Problem ▸ The data should be duplicated exactly, with every word kept as it is.

Input material ▸
┄┄┄┄┄┄┄┄┄┄┄┄┄┄┄┄┄┄┄┄
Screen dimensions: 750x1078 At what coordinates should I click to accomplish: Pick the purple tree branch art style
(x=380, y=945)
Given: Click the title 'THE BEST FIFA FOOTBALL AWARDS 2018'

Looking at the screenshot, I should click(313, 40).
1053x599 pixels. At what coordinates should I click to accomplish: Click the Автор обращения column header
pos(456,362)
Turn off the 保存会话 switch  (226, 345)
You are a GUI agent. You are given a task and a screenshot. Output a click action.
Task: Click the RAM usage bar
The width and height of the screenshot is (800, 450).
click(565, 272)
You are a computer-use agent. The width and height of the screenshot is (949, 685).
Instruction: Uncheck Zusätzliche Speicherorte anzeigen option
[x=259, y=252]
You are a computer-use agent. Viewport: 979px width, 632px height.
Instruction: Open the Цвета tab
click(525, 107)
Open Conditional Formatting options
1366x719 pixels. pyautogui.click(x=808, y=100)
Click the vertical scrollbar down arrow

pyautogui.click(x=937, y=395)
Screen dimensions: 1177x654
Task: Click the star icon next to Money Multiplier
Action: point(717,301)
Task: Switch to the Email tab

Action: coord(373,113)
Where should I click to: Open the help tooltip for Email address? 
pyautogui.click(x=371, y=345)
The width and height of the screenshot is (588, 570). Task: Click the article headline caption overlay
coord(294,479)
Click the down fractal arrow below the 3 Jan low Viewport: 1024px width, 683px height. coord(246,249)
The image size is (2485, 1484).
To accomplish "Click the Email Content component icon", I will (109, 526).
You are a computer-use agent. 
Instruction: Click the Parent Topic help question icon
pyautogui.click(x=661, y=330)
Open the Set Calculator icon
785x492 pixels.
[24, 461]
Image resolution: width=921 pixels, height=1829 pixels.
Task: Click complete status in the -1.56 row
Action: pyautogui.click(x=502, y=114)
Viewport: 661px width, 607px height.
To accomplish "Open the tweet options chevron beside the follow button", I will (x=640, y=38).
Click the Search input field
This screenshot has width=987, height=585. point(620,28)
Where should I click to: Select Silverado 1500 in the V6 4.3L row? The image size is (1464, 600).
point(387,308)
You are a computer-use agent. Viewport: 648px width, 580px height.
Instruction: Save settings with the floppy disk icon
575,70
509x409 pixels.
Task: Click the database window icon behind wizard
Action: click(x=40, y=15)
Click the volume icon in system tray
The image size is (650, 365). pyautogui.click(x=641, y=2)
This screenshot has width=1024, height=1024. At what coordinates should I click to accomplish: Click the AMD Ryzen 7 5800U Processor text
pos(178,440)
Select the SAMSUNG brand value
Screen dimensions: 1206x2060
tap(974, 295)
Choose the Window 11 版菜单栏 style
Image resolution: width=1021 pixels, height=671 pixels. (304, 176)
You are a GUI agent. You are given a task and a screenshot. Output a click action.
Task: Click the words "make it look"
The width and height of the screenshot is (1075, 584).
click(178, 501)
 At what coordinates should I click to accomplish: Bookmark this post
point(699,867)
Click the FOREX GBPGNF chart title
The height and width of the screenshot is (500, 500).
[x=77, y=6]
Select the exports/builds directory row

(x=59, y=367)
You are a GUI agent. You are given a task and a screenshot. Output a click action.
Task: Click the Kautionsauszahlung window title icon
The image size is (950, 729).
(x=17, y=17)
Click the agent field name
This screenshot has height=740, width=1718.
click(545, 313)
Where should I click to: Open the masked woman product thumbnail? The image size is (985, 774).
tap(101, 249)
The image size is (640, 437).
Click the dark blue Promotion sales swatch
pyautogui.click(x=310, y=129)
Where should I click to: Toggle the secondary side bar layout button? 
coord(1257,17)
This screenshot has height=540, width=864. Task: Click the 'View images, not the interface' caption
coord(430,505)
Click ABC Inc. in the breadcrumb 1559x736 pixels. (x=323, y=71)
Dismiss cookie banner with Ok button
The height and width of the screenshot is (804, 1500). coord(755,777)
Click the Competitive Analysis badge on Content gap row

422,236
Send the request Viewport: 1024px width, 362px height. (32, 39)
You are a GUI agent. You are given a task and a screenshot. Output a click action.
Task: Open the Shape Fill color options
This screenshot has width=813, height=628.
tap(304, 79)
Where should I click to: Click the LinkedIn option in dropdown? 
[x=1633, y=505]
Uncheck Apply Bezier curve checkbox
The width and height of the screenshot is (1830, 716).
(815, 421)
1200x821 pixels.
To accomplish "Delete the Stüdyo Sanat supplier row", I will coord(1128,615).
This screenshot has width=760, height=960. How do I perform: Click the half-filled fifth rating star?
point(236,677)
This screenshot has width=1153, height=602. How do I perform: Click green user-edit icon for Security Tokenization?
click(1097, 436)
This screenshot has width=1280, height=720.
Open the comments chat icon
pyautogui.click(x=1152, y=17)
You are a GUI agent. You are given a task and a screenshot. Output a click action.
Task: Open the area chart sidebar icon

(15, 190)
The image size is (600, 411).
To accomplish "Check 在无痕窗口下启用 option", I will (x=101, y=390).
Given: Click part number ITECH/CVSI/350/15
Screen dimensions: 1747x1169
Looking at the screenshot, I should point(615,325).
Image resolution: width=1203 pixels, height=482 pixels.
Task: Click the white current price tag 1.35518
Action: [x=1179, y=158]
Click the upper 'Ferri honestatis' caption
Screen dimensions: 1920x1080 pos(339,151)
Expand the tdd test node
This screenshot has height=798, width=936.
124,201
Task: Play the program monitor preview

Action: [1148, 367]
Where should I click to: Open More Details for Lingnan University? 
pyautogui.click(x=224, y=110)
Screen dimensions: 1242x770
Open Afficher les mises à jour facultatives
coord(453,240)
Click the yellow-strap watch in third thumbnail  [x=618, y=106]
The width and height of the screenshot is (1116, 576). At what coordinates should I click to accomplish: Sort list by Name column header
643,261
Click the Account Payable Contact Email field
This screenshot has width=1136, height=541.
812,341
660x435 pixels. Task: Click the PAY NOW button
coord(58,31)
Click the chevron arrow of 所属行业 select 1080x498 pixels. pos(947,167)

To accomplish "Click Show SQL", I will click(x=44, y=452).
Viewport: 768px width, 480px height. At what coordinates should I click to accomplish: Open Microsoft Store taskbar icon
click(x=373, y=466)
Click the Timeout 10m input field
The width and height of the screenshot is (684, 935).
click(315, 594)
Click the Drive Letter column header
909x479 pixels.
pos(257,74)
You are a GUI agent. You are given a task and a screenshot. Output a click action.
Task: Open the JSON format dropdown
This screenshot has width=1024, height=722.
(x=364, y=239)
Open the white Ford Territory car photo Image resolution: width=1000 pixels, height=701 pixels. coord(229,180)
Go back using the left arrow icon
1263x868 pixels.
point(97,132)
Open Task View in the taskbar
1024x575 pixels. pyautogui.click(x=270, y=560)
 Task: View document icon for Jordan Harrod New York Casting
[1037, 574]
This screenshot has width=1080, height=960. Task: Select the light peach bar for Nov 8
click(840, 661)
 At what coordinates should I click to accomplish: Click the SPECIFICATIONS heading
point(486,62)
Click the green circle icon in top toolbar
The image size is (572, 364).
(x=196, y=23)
┄┄┄┄┄┄┄┄┄┄┄┄┄┄┄┄┄┄┄┄
Response to the exercise ▸
Screen dimensions: 750x1078 At what coordinates should I click to accomplish: Pick the purple tree branch art style
(x=380, y=945)
Given: Click the title 'THE BEST FIFA FOOTBALL AWARDS 2018'

Looking at the screenshot, I should click(313, 40).
1053x599 pixels. At what coordinates should I click to accomplish: Click the Автор обращения column header
pos(456,362)
Turn off the 保存会话 switch  (226, 345)
You are a GUI agent. You are given a task and a screenshot. Output a click action.
Task: Click the RAM usage bar
The width and height of the screenshot is (800, 450).
click(565, 272)
You are a computer-use agent. The width and height of the screenshot is (949, 685).
Instruction: Uncheck Zusätzliche Speicherorte anzeigen option
[x=259, y=252]
You are a computer-use agent. Viewport: 979px width, 632px height.
Instruction: Open the Цвета tab
click(525, 107)
Open Conditional Formatting options
1366x719 pixels. pyautogui.click(x=808, y=100)
Click the vertical scrollbar down arrow

pyautogui.click(x=937, y=395)
Screen dimensions: 1177x654
Task: Click the star icon next to Money Multiplier
Action: point(717,301)
Task: Switch to the Email tab

Action: coord(373,113)
Where should I click to: Open the help tooltip for Email address? 
pyautogui.click(x=371, y=345)
The width and height of the screenshot is (588, 570). Task: Click the article headline caption overlay
coord(294,479)
Click the down fractal arrow below the 3 Jan low Viewport: 1024px width, 683px height. coord(246,249)
The image size is (2485, 1484).
To accomplish "Click the Email Content component icon", I will (109, 526).
You are a computer-use agent. 
Instruction: Click the Parent Topic help question icon
pyautogui.click(x=661, y=330)
Open the Set Calculator icon
785x492 pixels.
[24, 461]
Image resolution: width=921 pixels, height=1829 pixels.
Task: Click complete status in the -1.56 row
Action: pyautogui.click(x=502, y=114)
Viewport: 661px width, 607px height.
To accomplish "Open the tweet options chevron beside the follow button", I will (x=640, y=38).
Click the Search input field
This screenshot has width=987, height=585. point(620,28)
Where should I click to: Select Silverado 1500 in the V6 4.3L row? The image size is (1464, 600).
point(387,308)
You are a computer-use agent. Viewport: 648px width, 580px height.
Instruction: Save settings with the floppy disk icon
575,70
509x409 pixels.
Task: Click the database window icon behind wizard
Action: click(x=40, y=15)
Click the volume icon in system tray
The image size is (650, 365). pyautogui.click(x=641, y=2)
This screenshot has width=1024, height=1024. At what coordinates should I click to accomplish: Click the AMD Ryzen 7 5800U Processor text
pos(178,440)
Select the SAMSUNG brand value
Screen dimensions: 1206x2060
tap(974, 295)
Choose the Window 11 版菜单栏 style
Image resolution: width=1021 pixels, height=671 pixels. (304, 176)
You are a GUI agent. You are given a task and a screenshot. Output a click action.
Task: Click the words "make it look"
The width and height of the screenshot is (1075, 584).
click(178, 501)
 At what coordinates should I click to accomplish: Bookmark this post
point(699,867)
Click the FOREX GBPGNF chart title
The height and width of the screenshot is (500, 500).
[x=77, y=6]
Select the exports/builds directory row

(x=59, y=367)
You are a GUI agent. You are given a task and a screenshot. Output a click action.
Task: Click the Kautionsauszahlung window title icon
The image size is (950, 729).
(x=17, y=17)
Click the agent field name
This screenshot has height=740, width=1718.
click(545, 313)
Where should I click to: Open the masked woman product thumbnail? The image size is (985, 774).
tap(101, 249)
The image size is (640, 437).
Click the dark blue Promotion sales swatch
pyautogui.click(x=310, y=129)
Where should I click to: Toggle the secondary side bar layout button? 
coord(1257,17)
This screenshot has height=540, width=864. Task: Click the 'View images, not the interface' caption
coord(430,505)
Click ABC Inc. in the breadcrumb 1559x736 pixels. (x=323, y=71)
Dismiss cookie banner with Ok button
The height and width of the screenshot is (804, 1500). coord(755,777)
Click the Competitive Analysis badge on Content gap row

422,236
Send the request Viewport: 1024px width, 362px height. (32, 39)
You are a GUI agent. You are given a task and a screenshot. Output a click action.
Task: Open the Shape Fill color options
This screenshot has width=813, height=628.
tap(304, 79)
Where should I click to: Click the LinkedIn option in dropdown? 
[x=1633, y=505]
Uncheck Apply Bezier curve checkbox
The width and height of the screenshot is (1830, 716).
(815, 421)
1200x821 pixels.
To accomplish "Delete the Stüdyo Sanat supplier row", I will coord(1128,615).
This screenshot has width=760, height=960. How do I perform: Click the half-filled fifth rating star?
point(236,677)
This screenshot has width=1153, height=602. How do I perform: Click green user-edit icon for Security Tokenization?
click(1097, 436)
This screenshot has width=1280, height=720.
Open the comments chat icon
pyautogui.click(x=1152, y=17)
You are a GUI agent. You are given a task and a screenshot. Output a click action.
Task: Open the area chart sidebar icon

(15, 190)
The image size is (600, 411).
To accomplish "Check 在无痕窗口下启用 option", I will (x=101, y=390).
Given: Click part number ITECH/CVSI/350/15
Screen dimensions: 1747x1169
Looking at the screenshot, I should point(615,325).
Image resolution: width=1203 pixels, height=482 pixels.
Task: Click the white current price tag 1.35518
Action: [x=1179, y=158]
Click the upper 'Ferri honestatis' caption
Screen dimensions: 1920x1080 pos(339,151)
Expand the tdd test node
This screenshot has height=798, width=936.
124,201
Task: Play the program monitor preview

Action: [1148, 367]
Where should I click to: Open More Details for Lingnan University? 
pyautogui.click(x=224, y=110)
Screen dimensions: 1242x770
Open Afficher les mises à jour facultatives
coord(453,240)
Click the yellow-strap watch in third thumbnail  [x=618, y=106]
The width and height of the screenshot is (1116, 576). At what coordinates should I click to accomplish: Sort list by Name column header
643,261
Click the Account Payable Contact Email field
This screenshot has width=1136, height=541.
812,341
660x435 pixels. Task: Click the PAY NOW button
coord(58,31)
Click the chevron arrow of 所属行业 select 1080x498 pixels. pos(947,167)

To accomplish "Click Show SQL", I will click(x=44, y=452).
Viewport: 768px width, 480px height. At what coordinates should I click to accomplish: Open Microsoft Store taskbar icon
click(x=373, y=466)
Click the Timeout 10m input field
The width and height of the screenshot is (684, 935).
click(315, 594)
Click the Drive Letter column header
909x479 pixels.
pos(257,74)
You are a GUI agent. You are given a task and a screenshot. Output a click action.
Task: Open the JSON format dropdown
This screenshot has width=1024, height=722.
(x=364, y=239)
Open the white Ford Territory car photo Image resolution: width=1000 pixels, height=701 pixels. coord(229,180)
Go back using the left arrow icon
1263x868 pixels.
point(97,132)
Open Task View in the taskbar
1024x575 pixels. pyautogui.click(x=270, y=560)
 Task: View document icon for Jordan Harrod New York Casting
[1037, 574]
This screenshot has width=1080, height=960. Task: Select the light peach bar for Nov 8
click(840, 661)
 At what coordinates should I click to accomplish: Click the SPECIFICATIONS heading
point(486,62)
Click the green circle icon in top toolbar
The image size is (572, 364).
(x=196, y=23)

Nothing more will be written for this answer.